-- Start INFORMATION SUPPLIED --
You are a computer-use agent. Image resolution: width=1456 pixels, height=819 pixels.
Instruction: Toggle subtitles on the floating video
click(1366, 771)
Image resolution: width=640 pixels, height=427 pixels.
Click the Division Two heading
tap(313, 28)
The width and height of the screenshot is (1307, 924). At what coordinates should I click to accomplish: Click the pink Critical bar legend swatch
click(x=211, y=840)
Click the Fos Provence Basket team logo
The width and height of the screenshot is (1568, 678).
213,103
-- End INFORMATION SUPPLIED --
-- Start INFORMATION SUPPLIED --
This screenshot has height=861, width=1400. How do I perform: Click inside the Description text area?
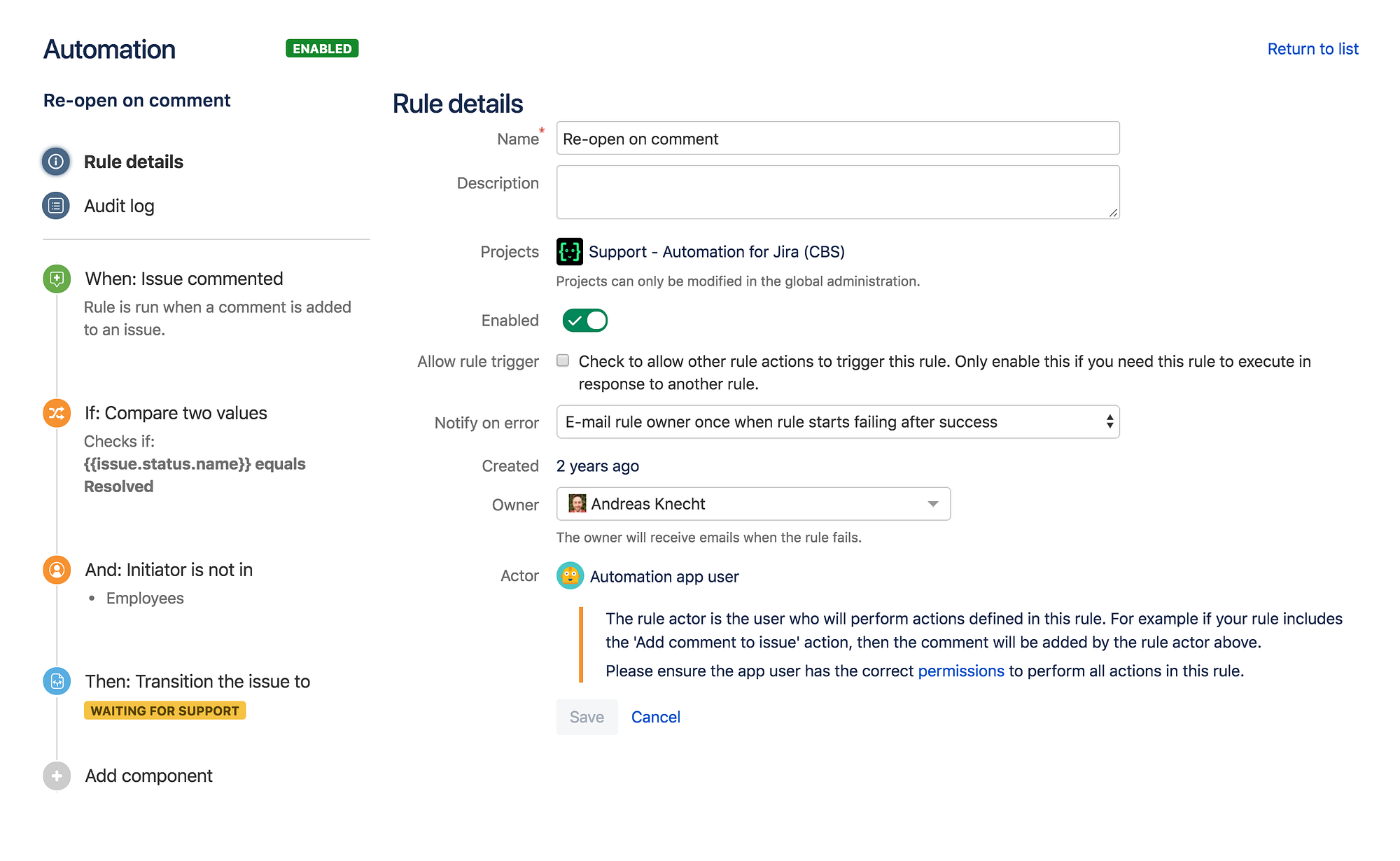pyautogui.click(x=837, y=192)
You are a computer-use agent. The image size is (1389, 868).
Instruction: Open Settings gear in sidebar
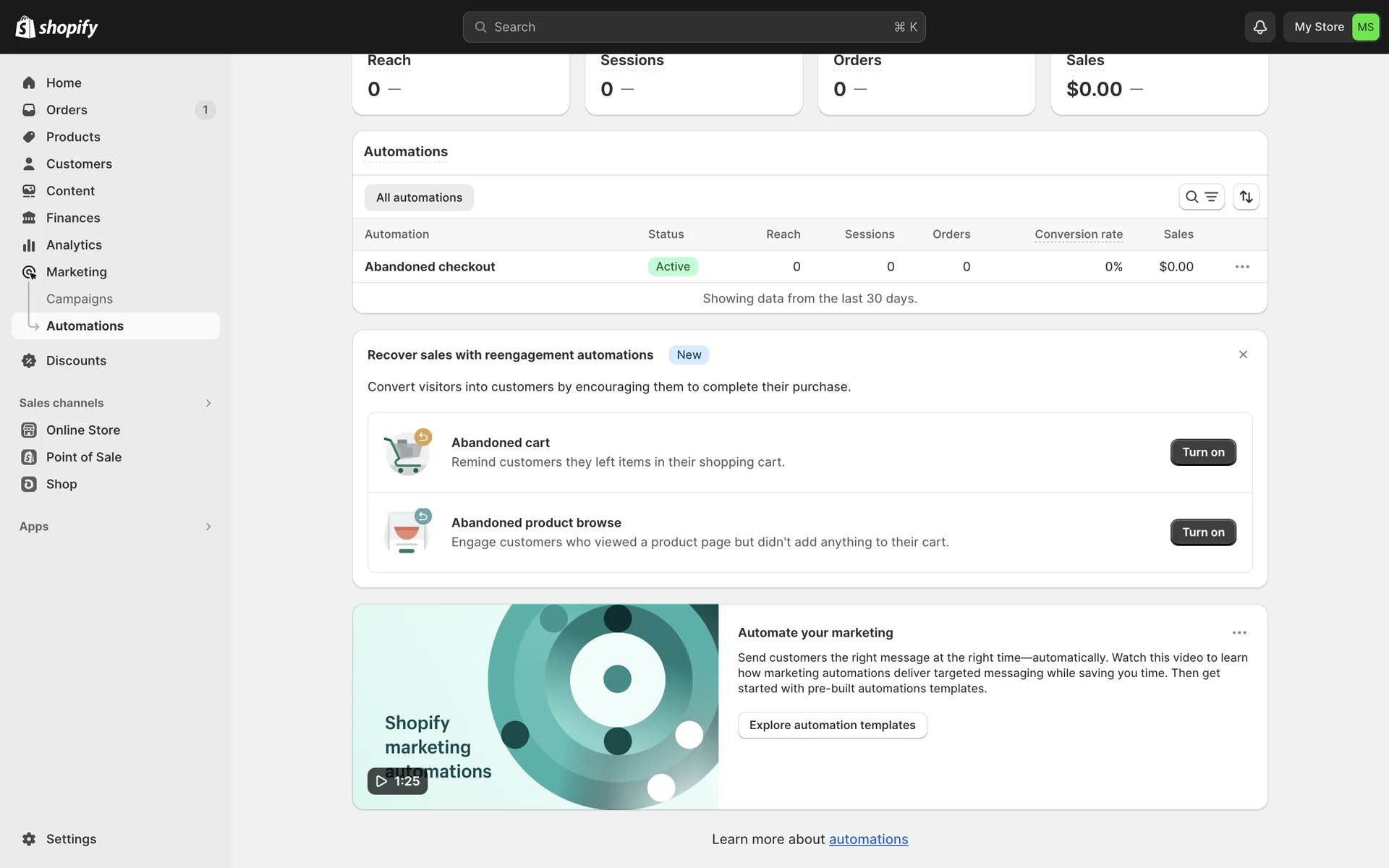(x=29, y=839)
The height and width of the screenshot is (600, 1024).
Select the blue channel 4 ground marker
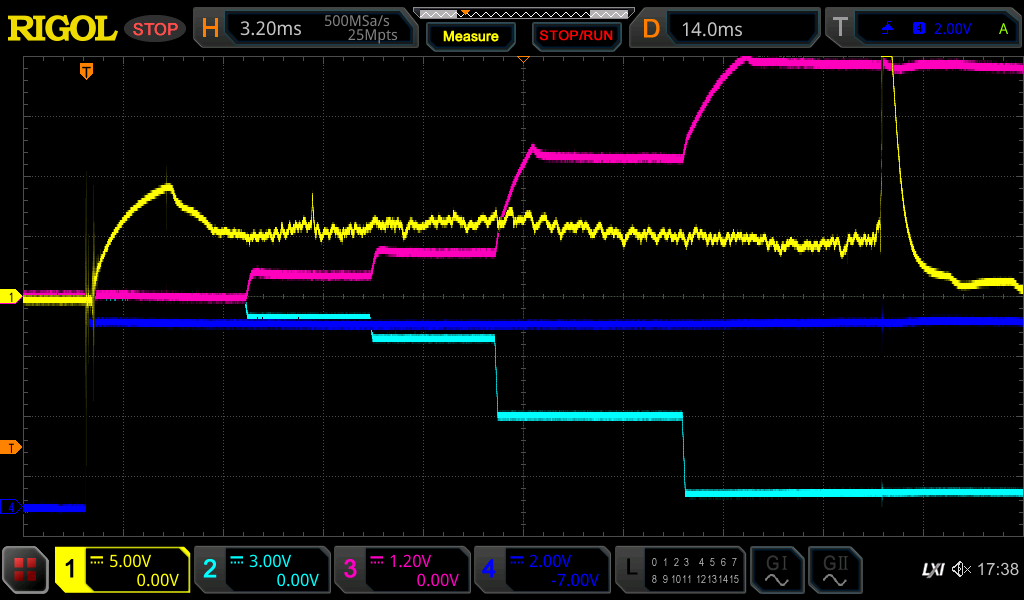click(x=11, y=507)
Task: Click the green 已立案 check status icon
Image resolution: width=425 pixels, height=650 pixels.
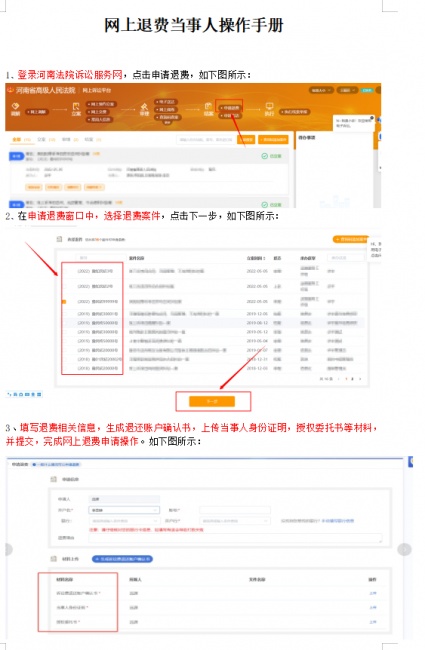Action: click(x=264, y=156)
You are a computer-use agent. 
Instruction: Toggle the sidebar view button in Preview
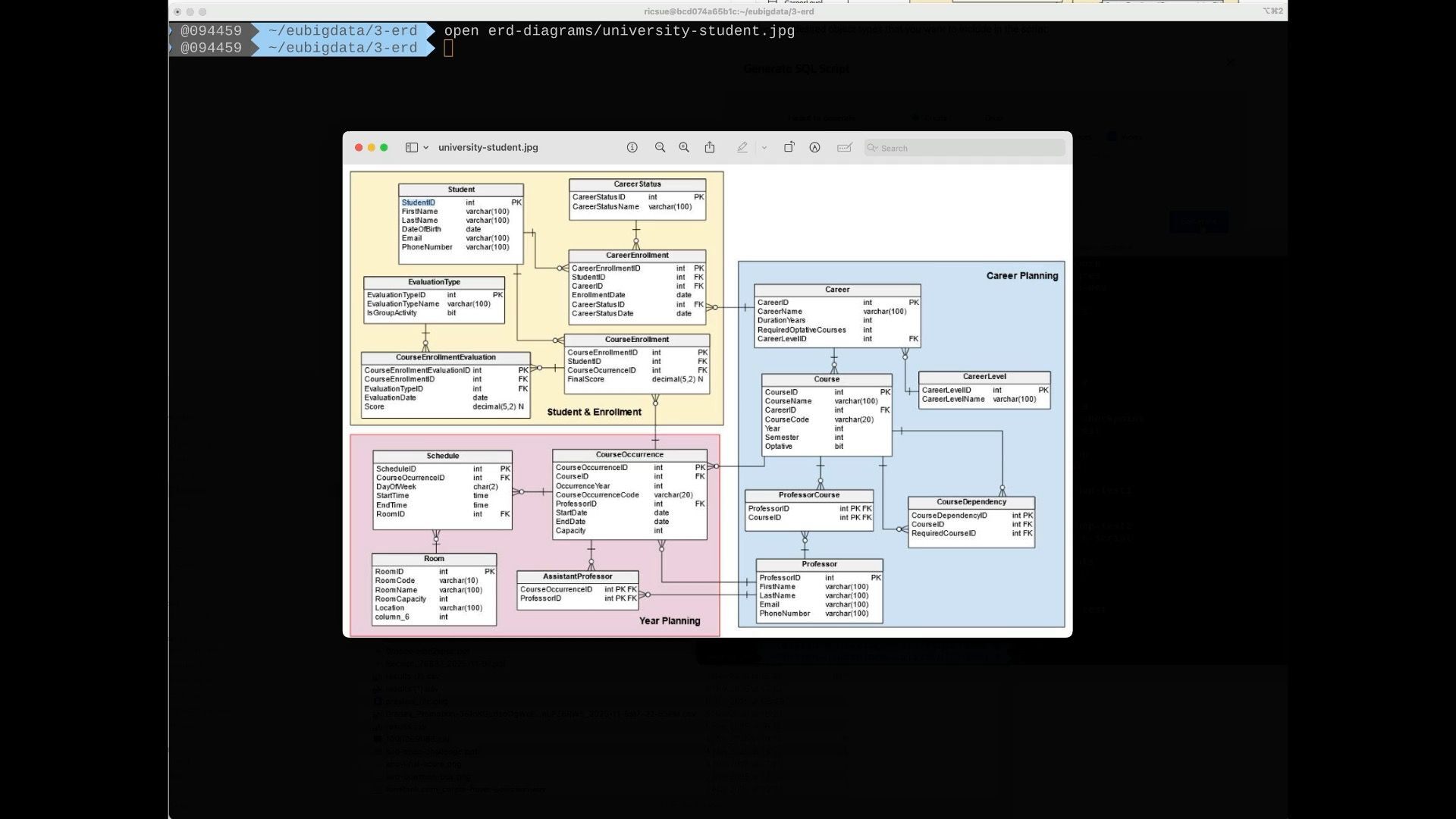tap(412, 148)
-- End INFORMATION SUPPLIED --
-- Start INFORMATION SUPPLIED --
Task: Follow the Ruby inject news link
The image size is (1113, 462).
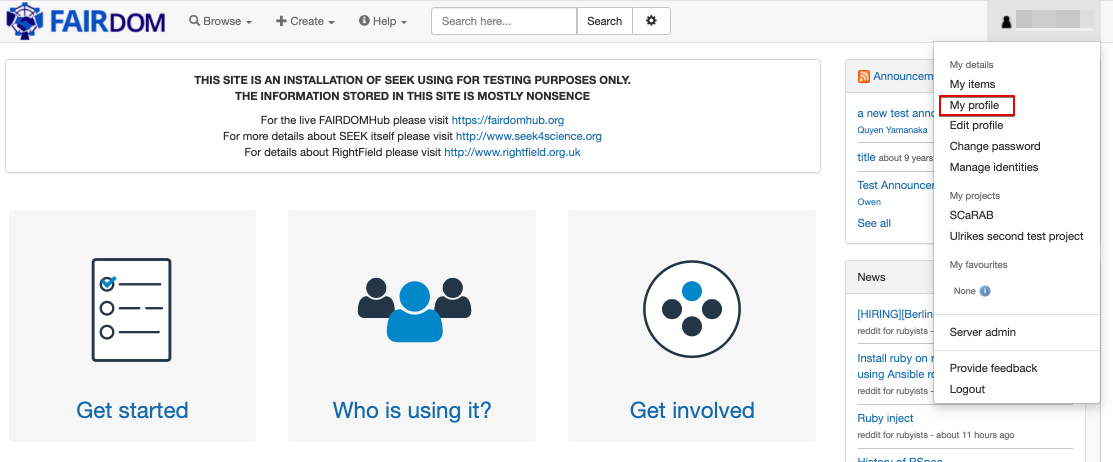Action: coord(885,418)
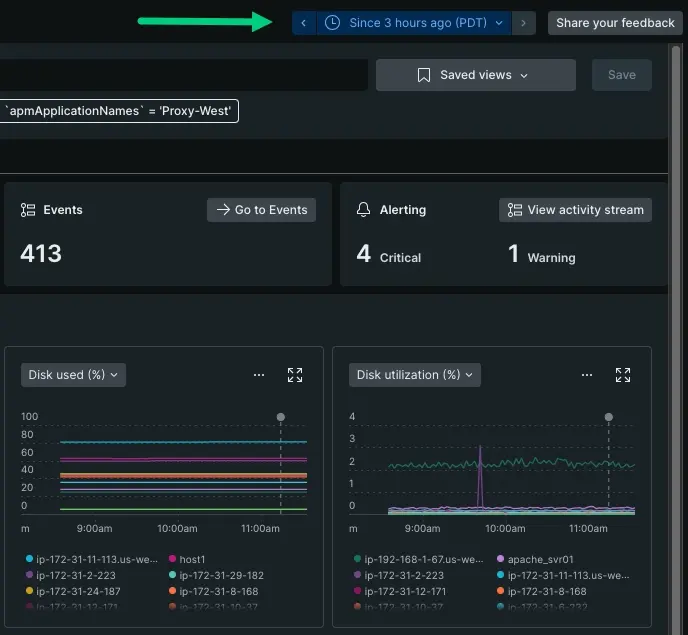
-- End INFORMATION SUPPLIED --
**STATED TASK**
In the part of the listing that opens with the line containing "This screenshot has" and closes with the line containing "click(x=11, y=507)", swap "Description" for "Notes" and give those lines again with everything else unchanged. Leave the pictures out of your answer.

**ANSWER**
This screenshot has height=861, width=1400. How do I perform: Click inside the Notes text area?
pyautogui.click(x=837, y=192)
You are a computer-use agent. The image size is (1389, 868).
Instruction: Open Settings gear in sidebar
(x=29, y=839)
The height and width of the screenshot is (600, 1024).
Select the blue channel 4 ground marker
click(x=11, y=507)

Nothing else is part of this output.